▸ DIRECTIVES
A – In the Lucene benchmark post, rewrite the passage from "Rajnish kamboj Tue, 17" to "search performance increases.", changing "modified" to "rewritten".
B – According to the Lucene benchmark post, what was the search throughput after 1 million more records were added to the general dataset?
C – Continue the Lucene benchmark post from its last sentence.

▸ DOCUMENT EXCERPT
Re: Lucene performance benchmark | search throughput

Rajnish kamboj Tue, 17 Jan 2017 02:34:11 -0800

Hi

We have modified our search query around most restrictive dataset, and as
expected the search performance increases.
BUT, if we increase the total data volume our search performance decreases,
despite of same query and restrictive dataset.


Example:
Total Dataset: 3 Million 25K
-----------------------------------------
General Dataset: 3 Million
    Fields:
    Field: state, Value: Available
    Field: type, Value: Gold

Restrictive Dataset: 25K
    Fields:
    Field: state, Value: Available
    Field: type, Value: Silver
--------------------------------------------

So, out of 3 Million 25K data, only 25K data is having field "type" as
value "Silver"

Search Query:  "state:Available AND type:Silver"
As expected the performance increases from 7 TPS to 130 TPS.

BUT, as we add 1 Million more to General Dataset, the performance decreases
to 58 TPS.

▸ SUPPLIED INFORMATION
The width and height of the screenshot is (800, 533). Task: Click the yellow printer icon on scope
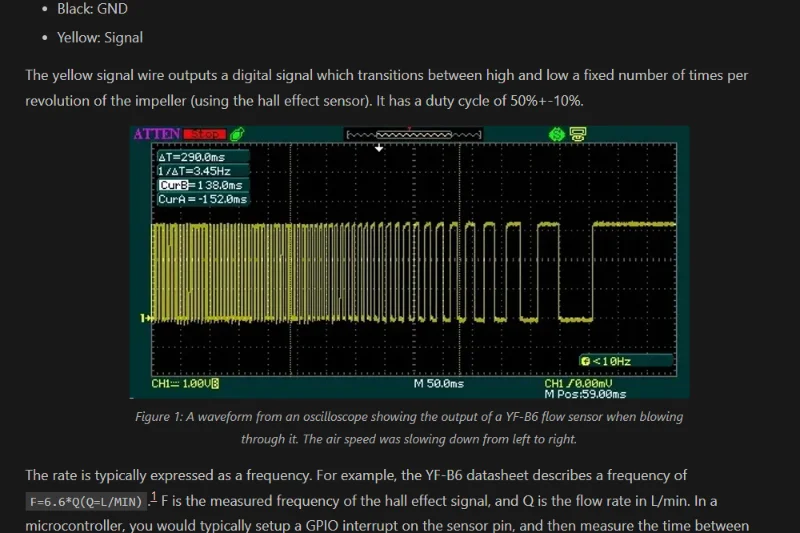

▸ ANSWERS GIVEN
A –
Rajnish kamboj Tue, 17 Jan 2017 02:34:11 -0800

Hi

We have rewritten our search query around most restrictive dataset, and as
expected the search performance increases.

B – 58 TPS.

C –
This is strange and contradicts to following comments:

"search run faster because Lucene will take the most restrictive clause and
use that to 'drive' the iteration of matching documents to the other
clauses"

Complete comments in this Link: "
http://mail-archives.apache.org/mod_mbox/lucene-java-user/201701.mbox/raw/%3CCAL8Pwka4RC3c%2B%3D9wapH2%2B_JKSimnHmgRs3Eq6O_e7HrF6iBXPw%40mail.gmail.com%3E/
"


Why the performance decreases with increase in data volume, despite of same
query and restrictive dataset?


Regards
Rajnish



On Fri, Jan 6, 2017 at 6:09 PM, Michael McCandless <
luc...@mikemccandless.com> wrote:

> The cost() method on DocIdSetIterator is responsible for telling
> BooleanQuery how costly that clause is, and how cost() is implemented
> varies by query.
>
> For the multi-term queries, like WildcardQuery, Lucene will first
> visit all matched terms (during the Query.rewrite phase), and rewrite
> the query either into a disjunction (SHOULD of the N terms), or it
> will, per segment, visit all docs for all matching terms, setting them
> in a sparse or dense bitset, recording the cost as the number of
> documents.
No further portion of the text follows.